Why Do Families (And The World) Lack So Much Love?
Mostly, It’s Because Husbands Aren’t Loving Enough
Two days ago, I had an ecumenical meeting with the
President Gloria and various religious leaders in
the country (even Muslim leaders). That was where I
spoke to Bishop Ruben Abante, the head of the
Alliance of Baptist Churches in the Philippines . We
were talking about how to solve theproblems of the
world. That was when Bishop Ruben gave me a
word about families that blew my mind.
He said, “Brother Bo, the Bible says in Ephesians
5:25, ‘Husbands, love your wives, and wives submit
to your husbands.’ Have you ever wondered why the
Bible doesn’t say, ‘Wives, love your husbands?’”
“Why?” I asked.
The Bishop explained to me that the responsibility
to love the family rests on the husband’s shoulder.

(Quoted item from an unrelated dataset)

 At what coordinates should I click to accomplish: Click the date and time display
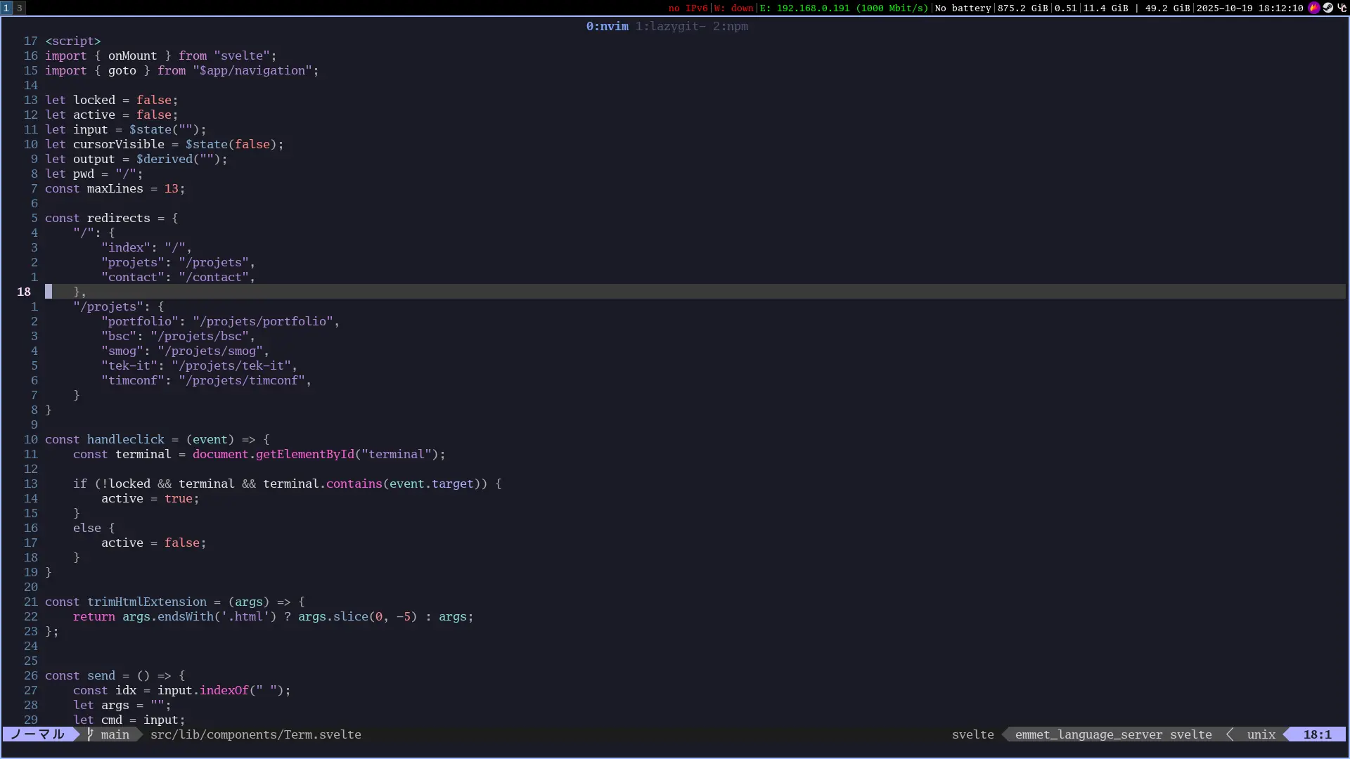1249,8
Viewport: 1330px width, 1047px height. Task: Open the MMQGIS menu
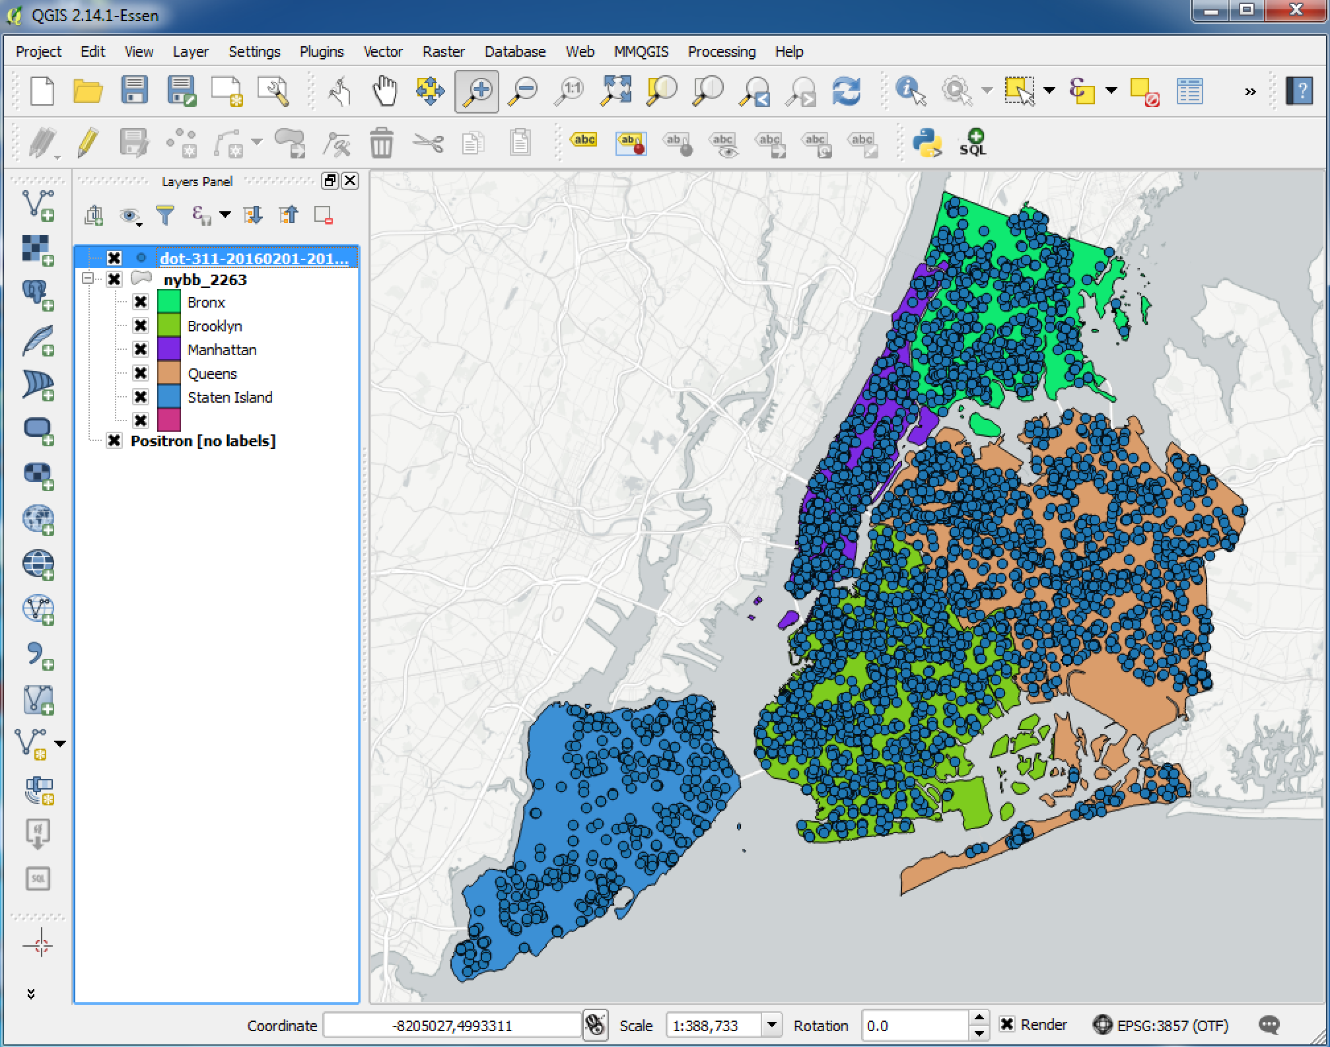[x=641, y=51]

The wife and the kids are only to respond to that
love. In the same way that the Bible says in 1 John
4:9 (my life verse) “We love because He first loved
us,” we respond to God’s love for us.
That was powerful. I began to reflect on all the
broken families I’ve counselled through the past 28
years of my life. Most of them (not all ) were
broken because the father didn’t love enough. And as
I reflect on all the broken people I’ve counselled,
I can see the same pattern. In most of these
individuals (again, not all), I see the lack of a
loving father in that person’s life.
Fathers, you have a pivotal role in the life of your
wife and children. You are to aggressively,
assertively, deliberately love them-and they will
respond. But the good Bishop was not finished. He
said, “Why didn’t God say, ‘Husbands, submit to your
wife?’”
“Why?” I asked again.
He said that once that love is there, submission
is the natural response . He asked, “Why is there so
much rebellion and disobedience among children
today?” He explained that kids need to see their
mother submit to their father as a model to follow.
(We didn’t have time to talk about situations where
the man of the house doesn’t love. Should the wife
still submit? That difficult question I hope to
answer it in another article.) But let me share with
you my experience.
I love my wife. I do it aggressively, assertively,
and deliberately. And she submits to my leadership.
I have a vision for the family and I’m bringing my
family to that vision-and she supports me. But what
does that mean in daily life? That I’m king and
she’s my slave?
Gosh, you should visit my home.
Because I love her, I want to serve her. And
because she follows already my general direction, I
realize that 90% of life’s decisions are about the
trivial stuff. Because I love her, it’s my joy to
say, “Yes” to her . So in reality, I follow her 90%
of the time! She isn’t my slave. She is the queen I
pamper.
That, my friends, is marital headship-submission
in daily life. May your families be filled
with love.
Husbands, take responsibility in filling your family
with love.
Wives, support and submit to your husband.
And together, we can fill the world with God’s love.